I really love Sailom and Namnuea so much. Sailom got updated to blorbo status so quickly. Every week I'll just send NiNi a gif of Sailom and be like, ‘they really hated this man!’
[both laugh]
NiNi
He's not even kidding, this literally happens.
Ben
[laughs] It’ll just, just be a great gif that somebody made of Sailom and I’ll be like, ‘they really hated this man!’ 
Something else I want to say quite plainly here, and I would like you, as listeners of the podcast to reckon with this—and I would really like to talk about this, so please talk to me on Tumblr about this: Part of why I think Wedding Plan did not hit for people, is that Namnuea doesn't look like a girl, and doesn't behave like a girl. He behaves like a kind of femme man, and he feels very gay, in a way that is distinctly masculine. Additionally, the show doesn't really conform to a seme-uke dynamic very well, because Namnuea does seme things—like I noticed in episode 2 that he does a kabedon on Sailom. And I know that bothered a lot of the people who are obsessed with loyalty to the tropes. Namnuea is so self-assured, and I don't necessarily think that that resonated for the people who are in this for BL reasons and for regular romance beats. And I wonder a lot if that was their big problem. 
I would really like to have a secondary conversation with the folks who listen to us about this particular dynamic, because I do think it's worth us unpacking why people—as much shit that gets talked about MAME—refused to engage with the show.

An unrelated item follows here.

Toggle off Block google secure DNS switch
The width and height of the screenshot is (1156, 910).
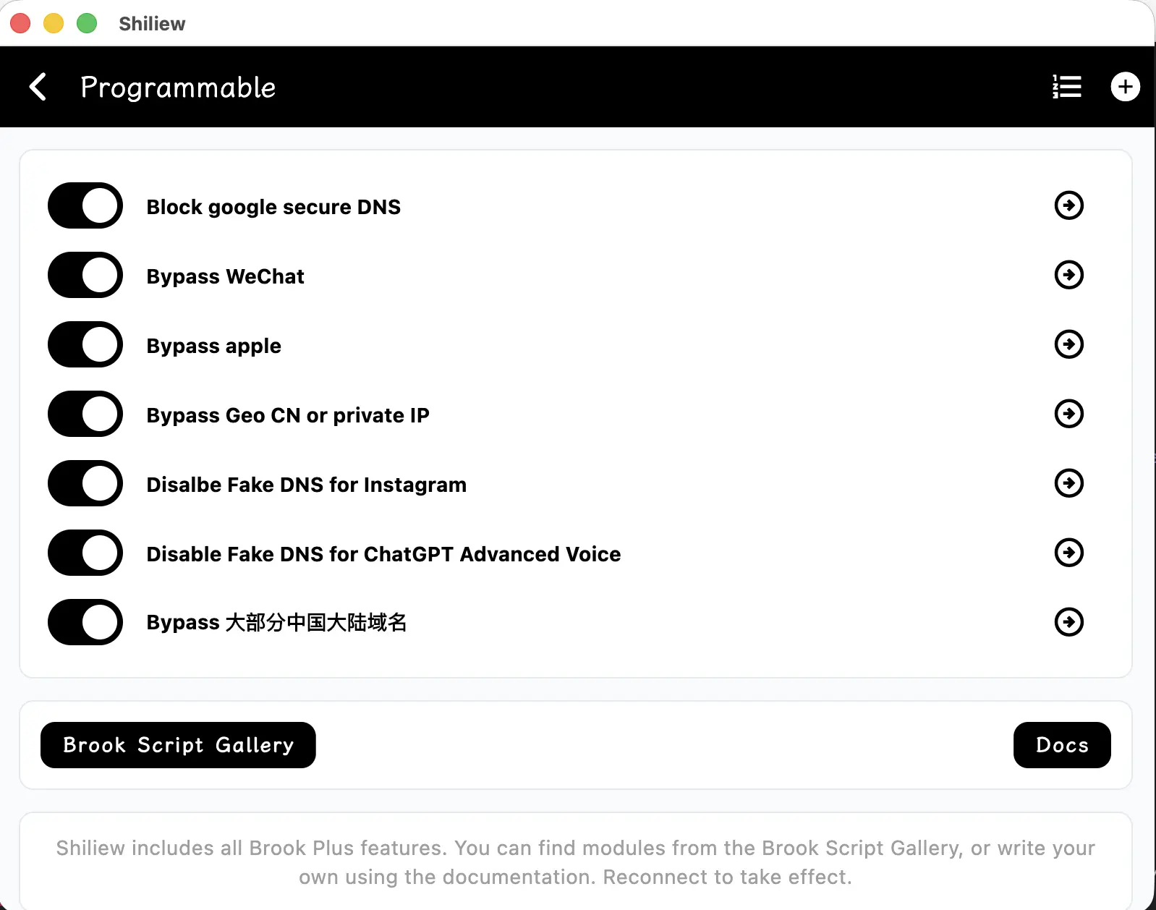pos(85,205)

This is legitimately one of the top queer narratives of the year. And we snubbed this show. I have watched people talk shit about MAME and her writing for five fucking years, and when she writes a whole show that is basically the byproduct of all of our feedback, we snubbed it! When MAME returns to her roots, I don't want to hear none of y’all who snubbed Wedding Plan saying a goddamn thing about her.
NiNi
I'm so mad at you for saying when MAME returns to her roots. Like this was clearly a fluke. 
Ben
She's gonna be like Jafar! She's going to be like, ‘let's see how snakelike I can be, bitches!’
NiNi
So you definitely are of the view that this is not a change for MAME, this is just a detour.
Ben
I don't know! I don't know, like I was not expecting Wedding Plan. This show has so much goddamn heart to it, and it was gay! In a real way!
NiNi
I think you need to start subscribing to my vibes-based scoring method.
Ben
What? Absolutely not! 
[both laugh] 
Nah, it's always about the recommends. Legitimately, it's a 10 recommend. Everyone needs to go fucking watch this show. This is essential viewing for this year. This show represents a fascinating growth point for MAME; because we've criticized her for five years and she made something that is one of the most wholesome gay things I have ever watched in the genre. And we snubbed it, and threw it away. 
To the cast of Wedding Plan: you all did a fantastic job, and I hope you all had a really fun time together. I want to thank every single one of you for the work you all did, because you all collectively created one of the most compelling community support systems I've ever seen in queer TV, truly. Especially to all of the women who are on that cast. BL women get messed around a lot, and don't often get to do a lot of great stuff, and every single one of you did a fantastic job.
NiNi
That is going to wrap us up on the Wedding Plan episode. We out! Say bye to the people, Ben.
Ben
Y’all better watch this fucking show. Peace.